In terms of interaction between body and soul (and the instrumentalist versus materialist debate), our authors’ understanding of impaired consciousness suggests that all these medical models of the soul had a strong functional component. From the Hippocratic texts onwards we can see that their grasp of diseases where consciousness was impaired is based on the compromise of certain capacities (or the abolition of all of them in cases of fainting), and that medical debates focused on which those capacities were, how they were grouped (or subsumed into larger constructs) and where exactly in the body they were located.
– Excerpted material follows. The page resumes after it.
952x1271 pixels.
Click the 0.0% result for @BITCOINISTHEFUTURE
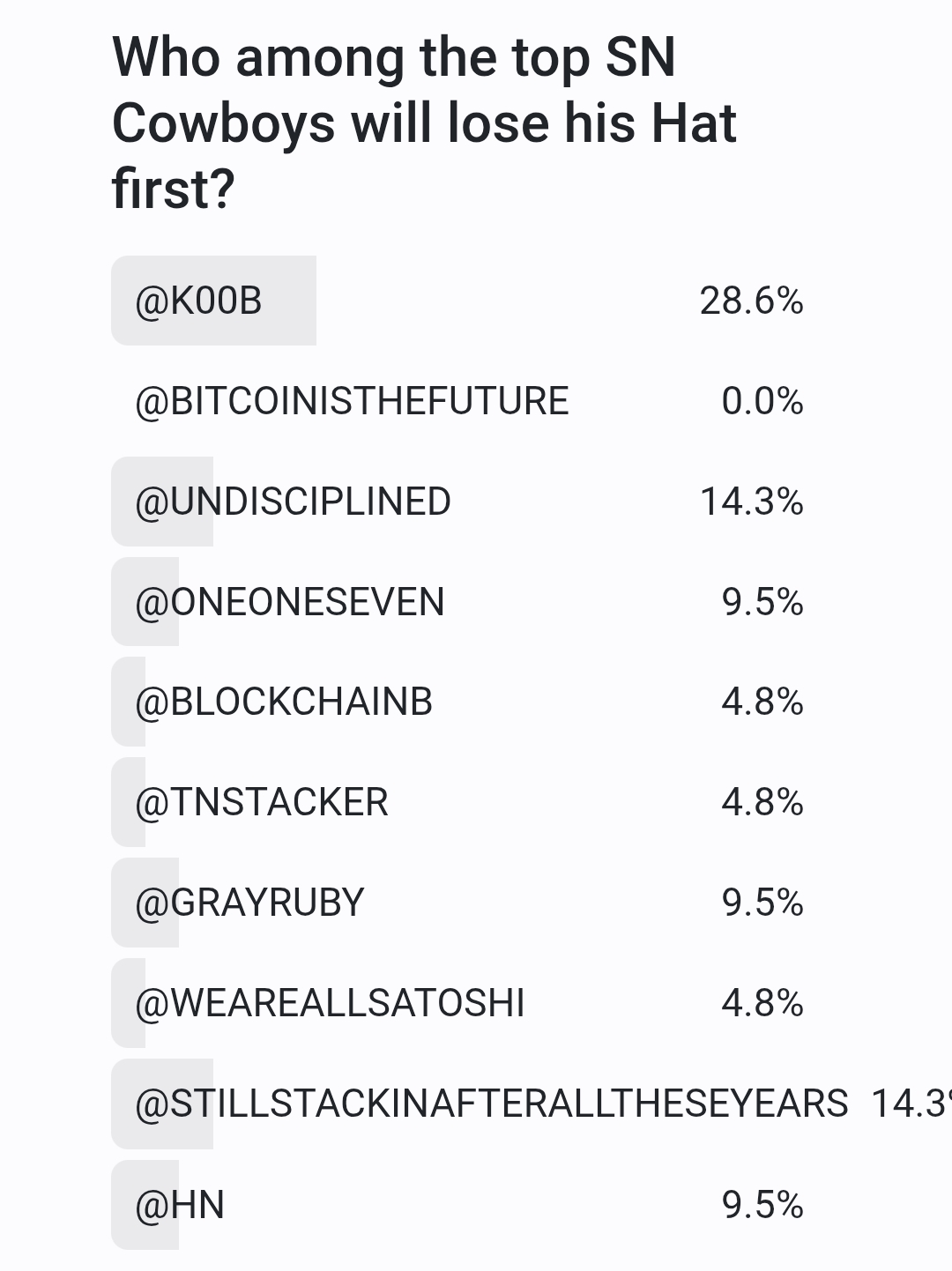click(x=762, y=402)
From a chronological point of view one can see a progressive identification and isolation of such functions, particularly after the anatomical Hellenistic developments, where perceptions and movement started to play a more central role in most explanations, thereby reducing the relevance of more vague Hippocratic concepts, such as sunesis, phronêsis, nous. Simultaneously, the idea of a ruling part also reduced the debates on locations to the cardiocentric versus the encephalocentric stance. Notwithstanding all these simplifications, the tension between body and soul remained unchanged, in the sense that conditions like delirium, sleep and leipothumiê tended to be regarded as diseases where the soul (or its rational part) was primarily affected and, through it, the body (in other words, an instrumentalist stance), whereas sunkopê was mainly conceived as a bodily condition that interrupted several capacities that belonged to or depended on the integrity of the soul (the materialistic view). Of course, it is our current understanding of consciousness as a continuum and of syncopes as a form of swoon that allows us to understand this distinction as artificial.